Jack London
A Life
-
- $11.99
-
- $11.99
Publisher Description
Raised in poverty as an illegitimate child, Jack London dropped out of school to support his mother, working in mind-deadening jobs that would foster a lifelong interest in socialism. Brilliant and self-taught, he haunted California's waterside bars, brawling with drunken sailors and learning about love from prostitutes. His lust for adventure took him from the beaches of Hawaii to the gold fields of Alaska, where he experienced firsthand the struggles for survival he would later immortalize in classics like White Fang and The Call of the Wild.

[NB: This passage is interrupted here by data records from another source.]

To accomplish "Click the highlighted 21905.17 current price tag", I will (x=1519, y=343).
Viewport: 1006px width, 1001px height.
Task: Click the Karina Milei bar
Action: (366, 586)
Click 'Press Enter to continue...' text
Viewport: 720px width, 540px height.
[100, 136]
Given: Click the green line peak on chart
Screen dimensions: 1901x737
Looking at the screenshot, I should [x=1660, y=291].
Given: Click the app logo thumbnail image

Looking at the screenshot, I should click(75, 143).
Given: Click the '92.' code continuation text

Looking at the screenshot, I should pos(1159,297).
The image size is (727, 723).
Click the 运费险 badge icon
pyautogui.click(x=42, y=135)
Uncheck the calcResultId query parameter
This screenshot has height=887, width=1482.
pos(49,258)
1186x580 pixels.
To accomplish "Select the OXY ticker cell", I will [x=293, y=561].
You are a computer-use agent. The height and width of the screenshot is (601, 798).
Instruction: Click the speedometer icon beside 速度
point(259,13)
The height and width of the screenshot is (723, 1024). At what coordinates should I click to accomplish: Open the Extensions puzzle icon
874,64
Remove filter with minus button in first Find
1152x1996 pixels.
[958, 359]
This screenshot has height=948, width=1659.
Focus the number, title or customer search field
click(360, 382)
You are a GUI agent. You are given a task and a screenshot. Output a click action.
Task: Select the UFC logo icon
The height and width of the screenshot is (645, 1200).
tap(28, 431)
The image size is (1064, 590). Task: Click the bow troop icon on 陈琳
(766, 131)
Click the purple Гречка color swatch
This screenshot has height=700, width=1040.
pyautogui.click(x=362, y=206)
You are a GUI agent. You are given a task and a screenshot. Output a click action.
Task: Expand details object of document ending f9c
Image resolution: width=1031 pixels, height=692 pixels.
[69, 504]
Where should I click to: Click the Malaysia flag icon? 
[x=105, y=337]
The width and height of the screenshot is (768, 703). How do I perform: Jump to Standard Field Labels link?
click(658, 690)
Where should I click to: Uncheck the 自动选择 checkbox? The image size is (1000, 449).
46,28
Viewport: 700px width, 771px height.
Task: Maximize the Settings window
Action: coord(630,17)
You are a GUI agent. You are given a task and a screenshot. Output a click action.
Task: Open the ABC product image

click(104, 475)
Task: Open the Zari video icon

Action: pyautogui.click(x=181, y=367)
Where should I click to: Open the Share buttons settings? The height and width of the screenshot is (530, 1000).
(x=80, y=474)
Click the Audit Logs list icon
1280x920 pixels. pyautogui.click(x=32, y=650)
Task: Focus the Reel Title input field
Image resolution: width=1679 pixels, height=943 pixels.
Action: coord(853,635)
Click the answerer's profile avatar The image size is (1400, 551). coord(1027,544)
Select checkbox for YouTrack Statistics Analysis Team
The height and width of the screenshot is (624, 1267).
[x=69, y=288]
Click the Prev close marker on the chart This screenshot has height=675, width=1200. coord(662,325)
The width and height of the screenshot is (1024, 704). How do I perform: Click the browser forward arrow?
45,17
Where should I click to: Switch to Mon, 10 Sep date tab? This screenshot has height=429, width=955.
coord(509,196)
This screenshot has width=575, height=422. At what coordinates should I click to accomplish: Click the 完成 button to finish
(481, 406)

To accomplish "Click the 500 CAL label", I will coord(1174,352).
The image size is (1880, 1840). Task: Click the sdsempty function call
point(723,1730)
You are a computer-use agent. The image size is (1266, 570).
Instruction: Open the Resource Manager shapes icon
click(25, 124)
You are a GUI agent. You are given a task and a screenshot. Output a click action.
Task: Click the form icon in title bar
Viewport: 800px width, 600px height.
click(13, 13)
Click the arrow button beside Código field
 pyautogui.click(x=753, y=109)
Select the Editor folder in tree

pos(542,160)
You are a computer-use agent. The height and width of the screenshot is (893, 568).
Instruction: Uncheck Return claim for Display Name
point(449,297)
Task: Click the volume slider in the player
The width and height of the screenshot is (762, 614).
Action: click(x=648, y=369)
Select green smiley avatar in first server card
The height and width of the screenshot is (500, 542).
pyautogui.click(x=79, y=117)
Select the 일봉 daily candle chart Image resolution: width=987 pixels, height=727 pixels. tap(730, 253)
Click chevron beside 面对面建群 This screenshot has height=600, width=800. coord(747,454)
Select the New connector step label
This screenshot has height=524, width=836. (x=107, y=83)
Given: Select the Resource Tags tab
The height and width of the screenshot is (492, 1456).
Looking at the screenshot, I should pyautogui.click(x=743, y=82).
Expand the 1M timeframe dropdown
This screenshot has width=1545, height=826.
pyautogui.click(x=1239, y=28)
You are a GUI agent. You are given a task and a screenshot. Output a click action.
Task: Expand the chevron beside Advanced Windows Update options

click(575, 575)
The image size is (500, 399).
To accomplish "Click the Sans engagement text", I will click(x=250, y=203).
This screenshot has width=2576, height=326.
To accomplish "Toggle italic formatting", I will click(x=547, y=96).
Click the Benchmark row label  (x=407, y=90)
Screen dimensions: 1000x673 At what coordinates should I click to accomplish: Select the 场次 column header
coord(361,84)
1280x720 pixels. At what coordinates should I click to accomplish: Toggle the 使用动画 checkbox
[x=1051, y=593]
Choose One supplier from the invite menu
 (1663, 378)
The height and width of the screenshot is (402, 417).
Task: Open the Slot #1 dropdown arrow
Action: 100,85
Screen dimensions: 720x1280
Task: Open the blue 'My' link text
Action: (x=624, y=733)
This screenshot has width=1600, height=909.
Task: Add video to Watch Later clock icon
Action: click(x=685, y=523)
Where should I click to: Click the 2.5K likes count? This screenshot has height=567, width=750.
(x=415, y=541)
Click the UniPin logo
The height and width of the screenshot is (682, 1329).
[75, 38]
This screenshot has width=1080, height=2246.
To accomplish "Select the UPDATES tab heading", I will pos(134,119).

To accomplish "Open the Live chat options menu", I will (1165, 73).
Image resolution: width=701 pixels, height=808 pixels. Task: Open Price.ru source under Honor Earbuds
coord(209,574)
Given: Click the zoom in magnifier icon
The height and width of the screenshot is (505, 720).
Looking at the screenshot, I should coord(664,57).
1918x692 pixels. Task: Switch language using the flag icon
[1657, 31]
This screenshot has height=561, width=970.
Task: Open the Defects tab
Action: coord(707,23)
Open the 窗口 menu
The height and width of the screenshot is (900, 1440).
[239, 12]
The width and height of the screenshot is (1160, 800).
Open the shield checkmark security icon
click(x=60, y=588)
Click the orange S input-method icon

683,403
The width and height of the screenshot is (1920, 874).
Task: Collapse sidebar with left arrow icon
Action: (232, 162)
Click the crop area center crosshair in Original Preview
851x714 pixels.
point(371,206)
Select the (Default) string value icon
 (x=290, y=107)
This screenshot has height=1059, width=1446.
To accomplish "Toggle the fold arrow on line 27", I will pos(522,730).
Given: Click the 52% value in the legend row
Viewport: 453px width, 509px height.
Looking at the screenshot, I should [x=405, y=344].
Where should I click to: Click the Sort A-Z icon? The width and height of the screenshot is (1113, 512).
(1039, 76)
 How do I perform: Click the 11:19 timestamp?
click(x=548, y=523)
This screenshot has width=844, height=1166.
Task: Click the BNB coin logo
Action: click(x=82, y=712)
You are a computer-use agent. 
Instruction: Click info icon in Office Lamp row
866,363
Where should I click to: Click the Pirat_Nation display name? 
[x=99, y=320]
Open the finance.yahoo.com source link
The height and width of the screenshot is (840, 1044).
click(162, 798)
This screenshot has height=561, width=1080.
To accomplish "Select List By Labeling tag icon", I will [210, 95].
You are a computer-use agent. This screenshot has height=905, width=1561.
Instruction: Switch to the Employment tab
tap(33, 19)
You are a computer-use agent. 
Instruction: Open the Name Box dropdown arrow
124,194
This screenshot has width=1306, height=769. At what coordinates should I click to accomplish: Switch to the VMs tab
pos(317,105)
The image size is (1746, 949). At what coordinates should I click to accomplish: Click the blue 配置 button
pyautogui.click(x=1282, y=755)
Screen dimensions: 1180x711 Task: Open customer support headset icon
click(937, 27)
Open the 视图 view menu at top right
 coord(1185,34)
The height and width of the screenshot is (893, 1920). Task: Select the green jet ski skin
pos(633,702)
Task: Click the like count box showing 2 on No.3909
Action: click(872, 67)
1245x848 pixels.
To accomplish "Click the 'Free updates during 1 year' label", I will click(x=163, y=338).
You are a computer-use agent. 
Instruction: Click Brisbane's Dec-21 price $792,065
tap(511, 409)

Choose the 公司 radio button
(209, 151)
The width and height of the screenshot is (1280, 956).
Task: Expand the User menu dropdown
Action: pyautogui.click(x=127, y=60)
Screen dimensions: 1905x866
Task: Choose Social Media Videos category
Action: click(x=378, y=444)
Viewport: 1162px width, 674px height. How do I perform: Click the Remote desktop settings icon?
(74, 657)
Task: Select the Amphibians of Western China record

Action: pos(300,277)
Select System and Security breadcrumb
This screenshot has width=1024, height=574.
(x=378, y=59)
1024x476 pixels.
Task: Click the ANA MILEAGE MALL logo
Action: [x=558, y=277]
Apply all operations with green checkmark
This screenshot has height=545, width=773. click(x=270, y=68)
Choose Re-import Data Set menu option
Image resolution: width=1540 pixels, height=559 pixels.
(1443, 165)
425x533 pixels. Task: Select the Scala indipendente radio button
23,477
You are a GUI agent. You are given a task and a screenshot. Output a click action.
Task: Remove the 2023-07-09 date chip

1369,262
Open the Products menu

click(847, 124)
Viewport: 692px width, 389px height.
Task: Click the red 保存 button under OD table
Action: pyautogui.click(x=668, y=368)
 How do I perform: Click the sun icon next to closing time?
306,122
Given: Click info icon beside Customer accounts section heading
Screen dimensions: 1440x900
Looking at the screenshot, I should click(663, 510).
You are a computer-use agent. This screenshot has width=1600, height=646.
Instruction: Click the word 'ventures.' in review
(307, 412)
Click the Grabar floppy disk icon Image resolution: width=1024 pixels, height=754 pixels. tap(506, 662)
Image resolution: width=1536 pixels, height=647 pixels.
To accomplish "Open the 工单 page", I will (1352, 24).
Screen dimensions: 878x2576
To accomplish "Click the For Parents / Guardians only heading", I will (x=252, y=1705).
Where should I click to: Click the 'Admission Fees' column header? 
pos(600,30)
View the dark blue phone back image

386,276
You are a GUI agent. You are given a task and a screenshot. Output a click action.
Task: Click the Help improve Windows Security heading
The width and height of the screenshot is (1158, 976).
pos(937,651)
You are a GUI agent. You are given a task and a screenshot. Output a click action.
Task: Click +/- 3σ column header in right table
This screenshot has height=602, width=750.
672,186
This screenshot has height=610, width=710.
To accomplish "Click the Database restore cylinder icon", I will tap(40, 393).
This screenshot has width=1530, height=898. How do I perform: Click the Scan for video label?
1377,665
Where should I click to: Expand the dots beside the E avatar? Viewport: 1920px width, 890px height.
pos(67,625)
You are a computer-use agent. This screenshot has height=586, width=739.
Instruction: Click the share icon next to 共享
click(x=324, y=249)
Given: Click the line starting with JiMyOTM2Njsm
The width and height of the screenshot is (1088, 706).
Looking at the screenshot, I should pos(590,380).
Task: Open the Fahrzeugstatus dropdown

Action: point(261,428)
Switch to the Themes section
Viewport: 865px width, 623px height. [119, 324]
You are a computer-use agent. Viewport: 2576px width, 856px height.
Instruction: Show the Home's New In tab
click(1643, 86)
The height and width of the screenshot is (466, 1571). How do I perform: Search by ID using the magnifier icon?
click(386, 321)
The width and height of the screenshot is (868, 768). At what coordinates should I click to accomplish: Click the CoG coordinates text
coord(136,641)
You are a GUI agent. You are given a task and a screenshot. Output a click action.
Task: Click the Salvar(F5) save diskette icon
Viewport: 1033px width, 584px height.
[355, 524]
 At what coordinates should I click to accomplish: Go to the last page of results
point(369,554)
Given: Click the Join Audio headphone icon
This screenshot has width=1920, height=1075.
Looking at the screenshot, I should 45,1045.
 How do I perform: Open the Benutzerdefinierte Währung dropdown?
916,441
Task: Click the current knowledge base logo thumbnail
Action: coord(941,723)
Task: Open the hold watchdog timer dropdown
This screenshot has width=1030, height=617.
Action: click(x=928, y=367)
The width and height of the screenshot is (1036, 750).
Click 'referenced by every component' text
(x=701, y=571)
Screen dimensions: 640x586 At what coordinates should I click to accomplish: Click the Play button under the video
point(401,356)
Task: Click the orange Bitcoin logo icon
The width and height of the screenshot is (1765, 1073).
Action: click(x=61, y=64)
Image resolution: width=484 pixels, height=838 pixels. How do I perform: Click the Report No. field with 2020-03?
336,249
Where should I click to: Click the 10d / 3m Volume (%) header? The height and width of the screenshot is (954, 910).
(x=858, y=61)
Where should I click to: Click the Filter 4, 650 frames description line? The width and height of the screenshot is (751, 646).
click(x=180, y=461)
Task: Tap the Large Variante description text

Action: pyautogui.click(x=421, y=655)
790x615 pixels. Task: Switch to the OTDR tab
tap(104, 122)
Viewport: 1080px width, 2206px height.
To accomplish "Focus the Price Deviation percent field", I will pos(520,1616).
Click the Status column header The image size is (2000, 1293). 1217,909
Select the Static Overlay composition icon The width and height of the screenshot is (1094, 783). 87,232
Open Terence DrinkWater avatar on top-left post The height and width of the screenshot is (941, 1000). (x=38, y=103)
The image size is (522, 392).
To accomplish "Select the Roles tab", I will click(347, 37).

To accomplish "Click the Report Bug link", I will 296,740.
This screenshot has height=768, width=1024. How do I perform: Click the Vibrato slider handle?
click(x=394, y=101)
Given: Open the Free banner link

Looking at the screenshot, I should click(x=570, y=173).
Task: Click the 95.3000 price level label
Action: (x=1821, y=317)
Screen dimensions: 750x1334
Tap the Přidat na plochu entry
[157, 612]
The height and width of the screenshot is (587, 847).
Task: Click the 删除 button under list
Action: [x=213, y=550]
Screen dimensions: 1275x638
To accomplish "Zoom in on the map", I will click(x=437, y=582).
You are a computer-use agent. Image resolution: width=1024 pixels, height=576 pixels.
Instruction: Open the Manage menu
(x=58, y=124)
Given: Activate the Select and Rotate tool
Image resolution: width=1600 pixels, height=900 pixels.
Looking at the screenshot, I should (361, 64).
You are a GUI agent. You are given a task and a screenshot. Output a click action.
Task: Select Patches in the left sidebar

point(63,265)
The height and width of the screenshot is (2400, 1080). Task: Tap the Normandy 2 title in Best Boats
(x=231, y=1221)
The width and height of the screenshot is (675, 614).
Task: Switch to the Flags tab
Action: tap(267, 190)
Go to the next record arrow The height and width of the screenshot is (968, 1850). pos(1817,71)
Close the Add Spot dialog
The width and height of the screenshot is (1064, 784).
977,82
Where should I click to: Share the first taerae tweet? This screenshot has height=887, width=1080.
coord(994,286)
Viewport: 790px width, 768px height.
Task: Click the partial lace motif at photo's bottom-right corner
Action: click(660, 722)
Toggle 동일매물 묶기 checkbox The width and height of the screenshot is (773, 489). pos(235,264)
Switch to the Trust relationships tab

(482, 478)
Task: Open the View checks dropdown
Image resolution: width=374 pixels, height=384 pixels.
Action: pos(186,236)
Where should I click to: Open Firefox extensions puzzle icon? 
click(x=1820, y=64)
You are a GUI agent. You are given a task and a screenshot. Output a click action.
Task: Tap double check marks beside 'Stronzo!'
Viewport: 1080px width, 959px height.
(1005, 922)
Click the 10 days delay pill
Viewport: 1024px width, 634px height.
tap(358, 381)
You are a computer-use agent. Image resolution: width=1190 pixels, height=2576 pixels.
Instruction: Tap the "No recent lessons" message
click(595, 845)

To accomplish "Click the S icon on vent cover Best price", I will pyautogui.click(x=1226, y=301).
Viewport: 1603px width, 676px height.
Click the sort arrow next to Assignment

A hard-drinking womanizer with children to support, Jack London was no stranger to passion when he met and married Charmian Kittredge, the love of his life. Despite his adventurous past, London had never before met a woman like Charmian; she adored fornication and boxing, and willingly risked life and limb to sail and explore. She typed his manuscripts while he churned out novels, serving as his inspiration and his critic.
Lover, fighter, and onetime hobo, Jack London lived large and died before he was forty. This is a rare biography, from bestselling historian Alex Kershaw, that proves the truth can be more fascinating--and a far greater adventure--than a fiction.
PUBLISHERS WEEKLY
Kershaw, a Los Angeles-based English journalist, writes that by the time London was 39, in early 1915, "the muses had indeed deserted Jack." Actually, London seems to have deserted his muses, producing what many considered alcohol-inspired claptrap about violent men and their women intended for quick sale. Even under the influence of John Barleycorn, he usually managed his thousand words a day, writing hundreds of fact pieces, short stories and 20 novels. A few--Call of the Wild, Sea Wolf and Martin Eden--were memorable enough to turn the one-time sailor and laborer into a literary celebrity. Ultimately, he was reduced to purchasing plots to exploit from an aspiring young writer named Sinclair Lewis. London has inspired numerous biographies, though with this work, Kershaw adds little to London's life but cliches ("Jack had... fallen from dizzying heights to rock bottom"). Although writing for an American audience, he uses British spellings ("tyres," "cheque") and lapses into language that would have embarrassed his mostly self-taught subject ("a boy who weighed less than him"; "intellectual ideas"). London, who died at 40, very likely of self-administered morphine while in the agonies of terminal uremia, suffers again in this latest life. Photos.